• [Tareas pendientes]
(a) Resume en dos oraciones el texto sobre los juegos tradicionales de la comarca.
(b) Enumera las formas de jugar a los mararayes que nombra el texto sobre los juegos tradicionales.

╭─ Texto de origen

El juego de los mararayes, ya jugando al “por cuantas”, a la “casita”, o la “copa” que en cada San Pedro y San Pablo, junto con el juego del garbinche, unía a las familias y vecinos, terminará de borrarse de la memoria de los habitantes de la comarca cuando ya no haya jechos que cuenten a sus nietos las formas de divertirse sanamente cuando fueron niños, jóvenes, incluso adultos. El juego del tejo como de toruro o el tute ya no se apostaran, solo por compartir y pasar un rato, pues quienes lo jugaban, ya sus espíritus anidaran en los robledales y pinares que protegieron o sembraron con empeño en su existencia. Con ellos también desaparecerán los convites comunales y el empeño por construir obras mancomunadas al servicio de la región.
La imagen muestra las ruinas que quedan de lo que fue una hermosa construcción republicana de la estación de Providencia en Puente Nacional. Desde 2012 hay en una de sus esquinas un aviso oficial que anuncia que será reconstruida.
También serán parte del olvido las vísperas del 7 de diciembre para celebrar la fiesta del Inmaculada Concepción con candeladas, y al rededor de ellas, la familia y los compadres con los críos divirtiéndose con la vaca loca. También serán recuerdo las calles, las rayuelas y los quines que, tanto niños, jóvenes como adultos, jugaban con los trompos; igual sucederá con la competencia con la coca y la vara de premio y la competencia acaballo para degollar el gallo.

╰─
╭─ Datos suministrados

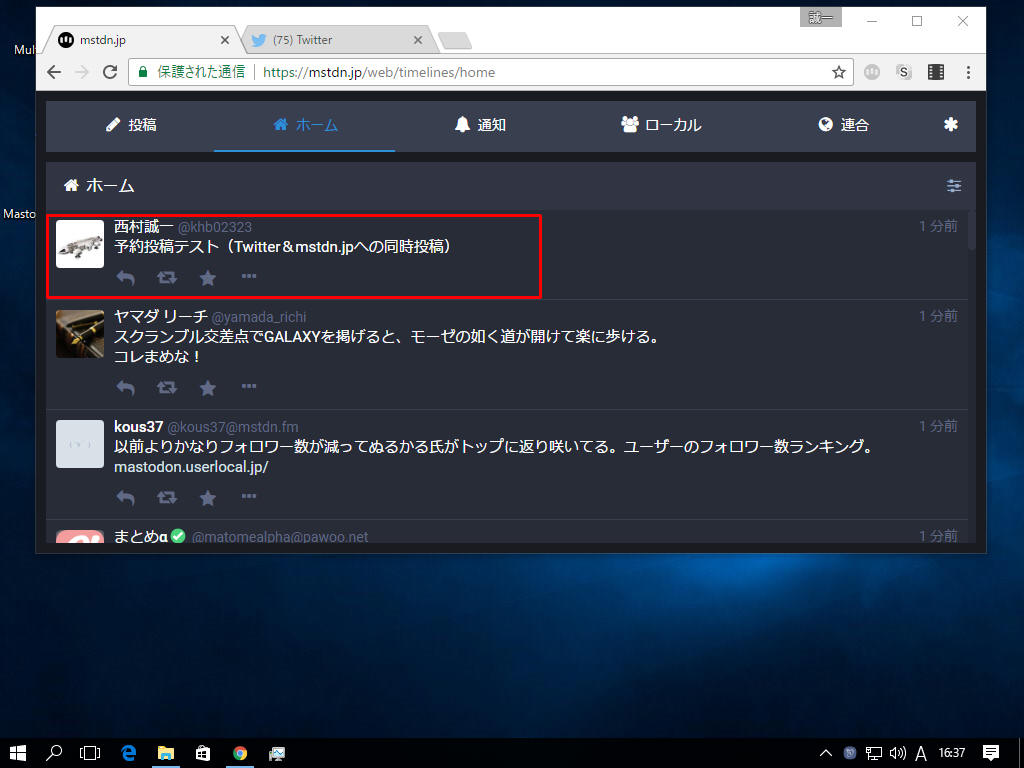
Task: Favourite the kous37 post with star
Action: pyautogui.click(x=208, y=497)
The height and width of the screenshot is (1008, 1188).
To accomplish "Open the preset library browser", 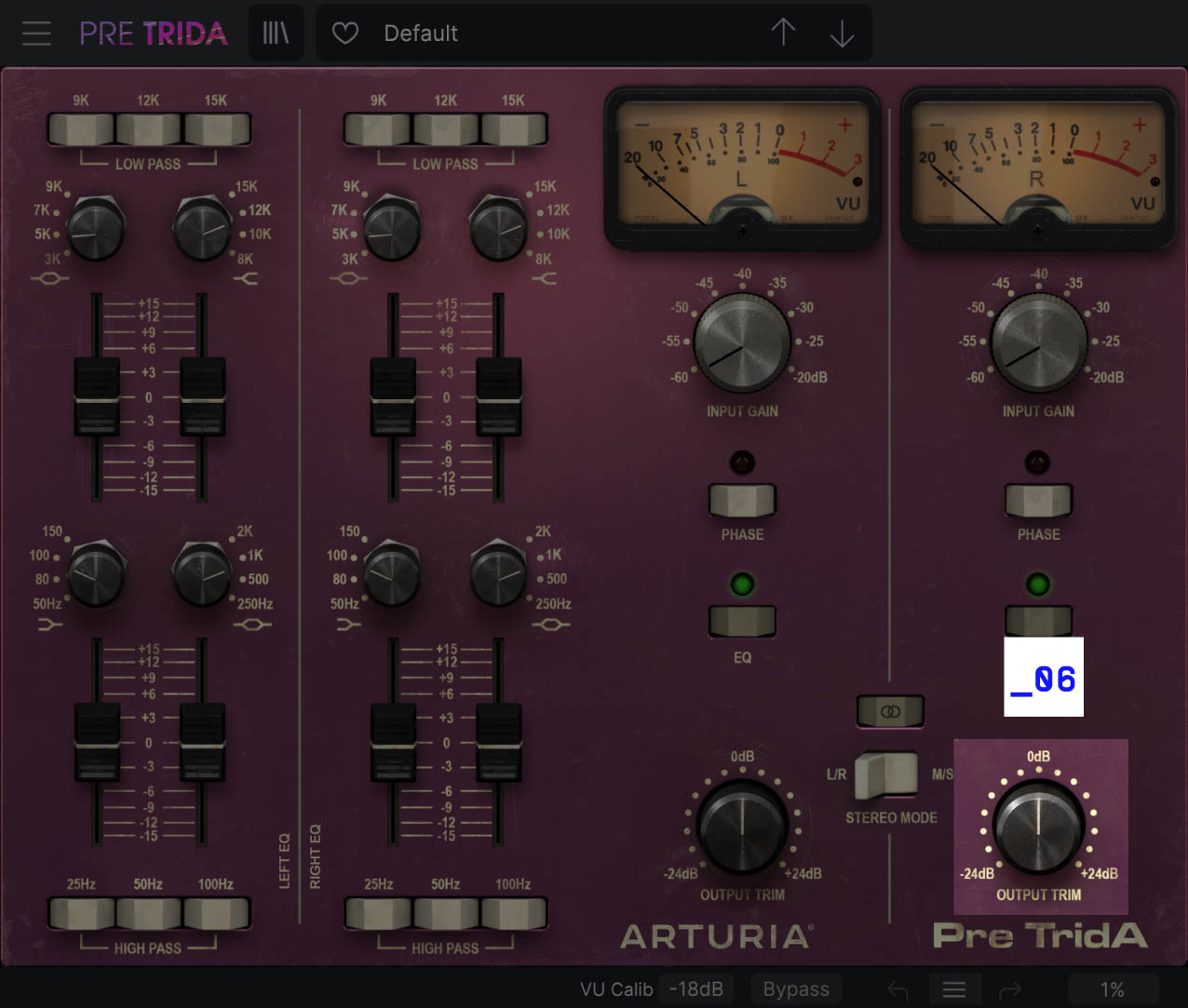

╰─

• [Respuestas]
(a) Los juegos tradicionales de la comarca, como los mararayes, el garbinche, el tejo o los trompos, y fiestas como las vísperas del 7 de diciembre con candeladas, se borrarán de la memoria cuando ya no queden quienes los cuenten a sus nietos. Con ellos desaparecerán también los convites comunales y el empeño por construir obras mancomunadas para la región.

(b)
- "por cuantas"
- la "casita"
- la "copa"